--- Extract to read Enclosed Below ---
The OP is interviewing at a country club. They certainly still do cook like that in private clubs. Also, many chefs will still ask you what the mother sauces are whether they expect you to make them or not.


----------



## chefross (May 5, 2010)

Greg said:


> lessthanwill22 said:
> 
> 
> > (Private User) said:
> ...


Or.....You all could be off completely and the country club kitchen is as bad as they get, and the OP will probably be so over qualified that even the Sous doesn't know what "Mis en Place" is


----------



## chefedb (Apr 3, 2010)

Here in Florida, with the exception of a few, most country clubs serve schlock.Most are ethnically  oriented and it's Quantity rather then Quality. Like a cruise line, unlimited food. They think carving Nova Salmon on a block of ice at the buffet is the greatest thing since chopped liver... I have worked in many clubs and of all of them I would call one upscale and that was The Everglades on Worth Avenue in Palm Beach where its quality first and no compromise.. Most others are strictly volume cooking with chopped parsley on top


----------



## oldfoodguy (Dec 9, 2010)
--- End of Enclosed Extract to read ---
--- Recorded data Enclosed Below ---
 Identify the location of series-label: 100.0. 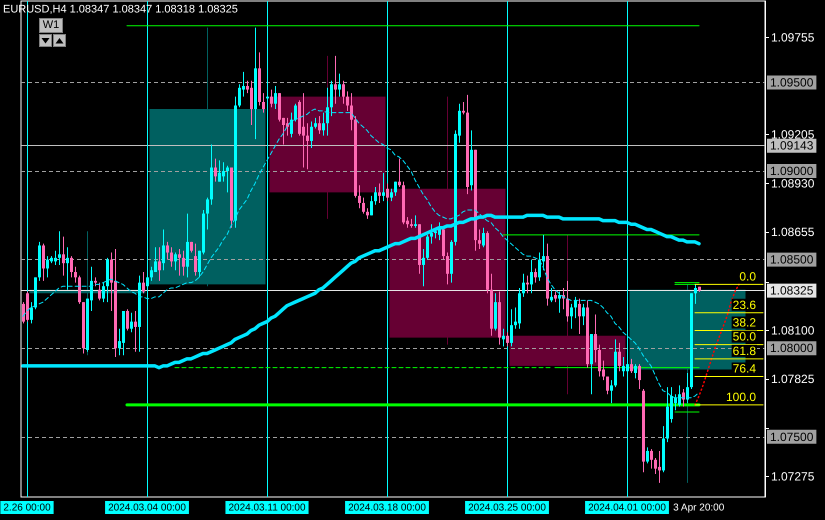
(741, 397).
--- End of Enclosed Recorded data ---
--- Recorded data Enclosed Below ---
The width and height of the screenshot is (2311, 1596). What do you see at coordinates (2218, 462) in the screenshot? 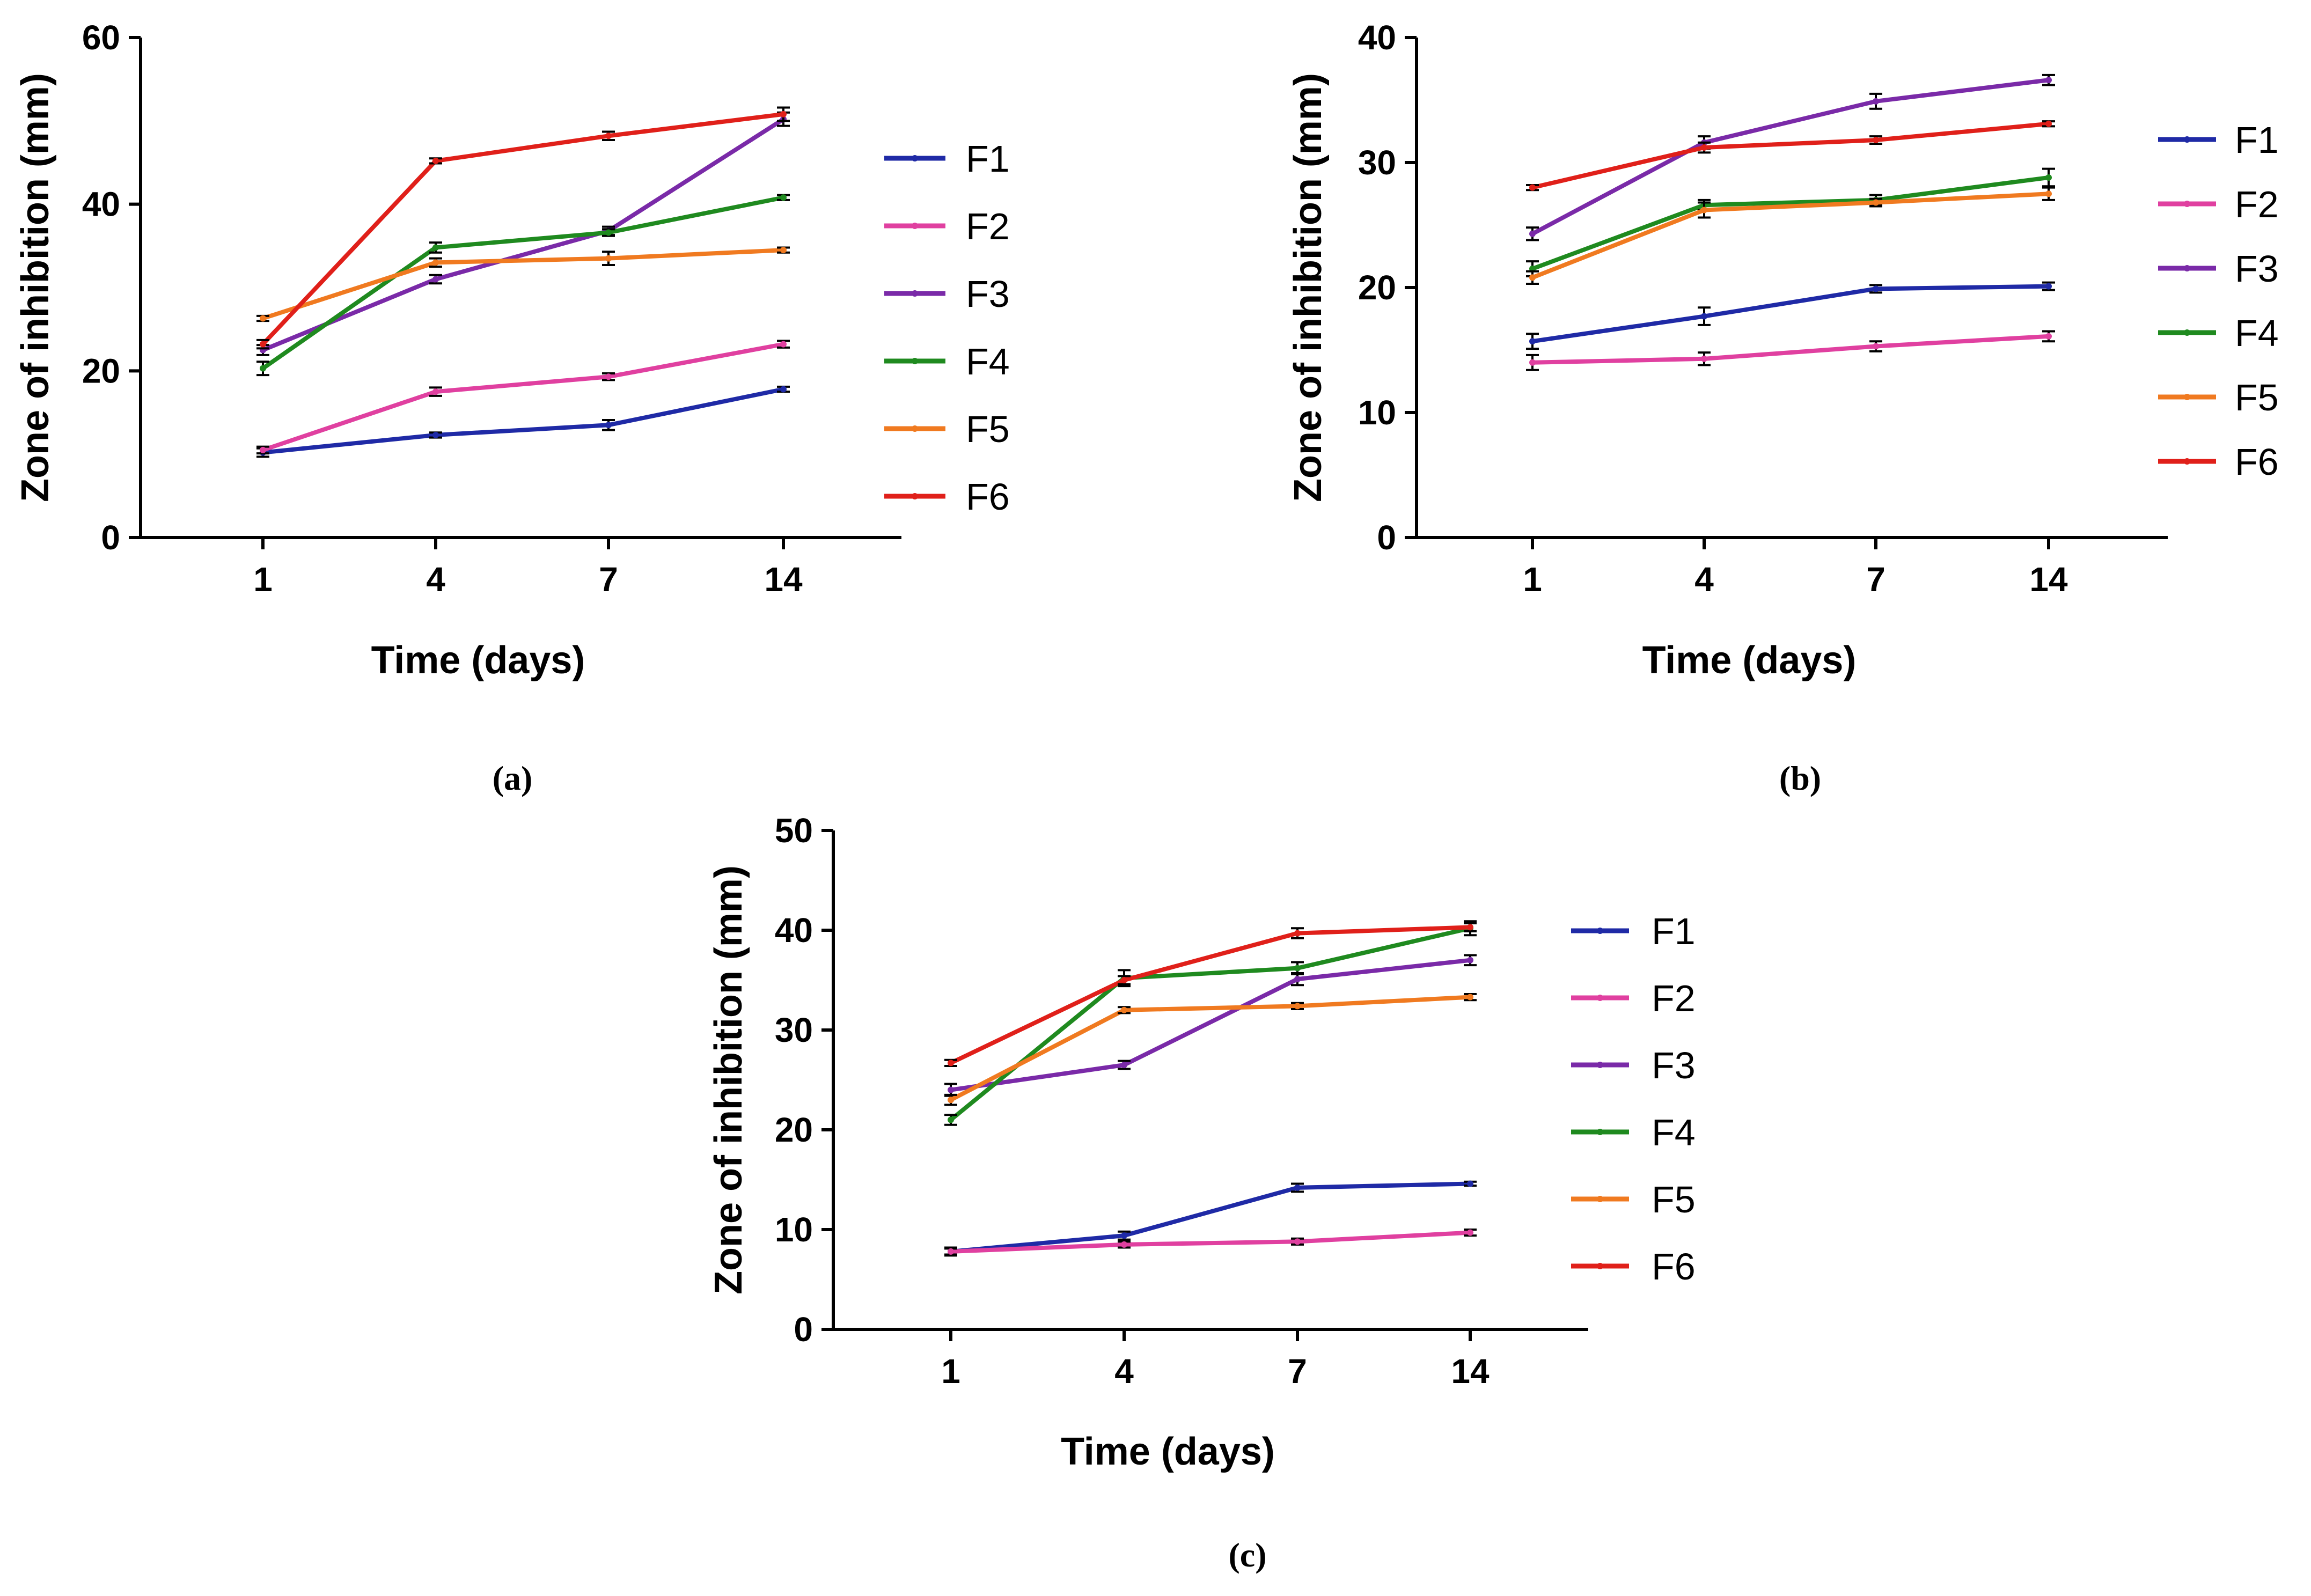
--- End of Enclosed Recorded data ---
- Task list -
[A] In the forum thread, which club does chefedb call the one upscale club among those he worked in?
[B] Return the part of the forum thread that opens with the words containing "The OP is interviewing" and closes with "them or not.".
[C] List every username that heads a post in the forum thread, with the date shown beside it.
The material placed after the forum thread is separate from it.

- Answers provided -
[A] The Everglades on Worth Avenue in Palm Beach.

[B]
The OP is interviewing at a country club. They certainly still do cook like that in private clubs. Also, many chefs will still ask you what the mother sauces are whether they expect you to make them or not.

[C]
chefross (May 5, 2010)
chefedb (Apr 3, 2010)
oldfoodguy (Dec 9, 2010)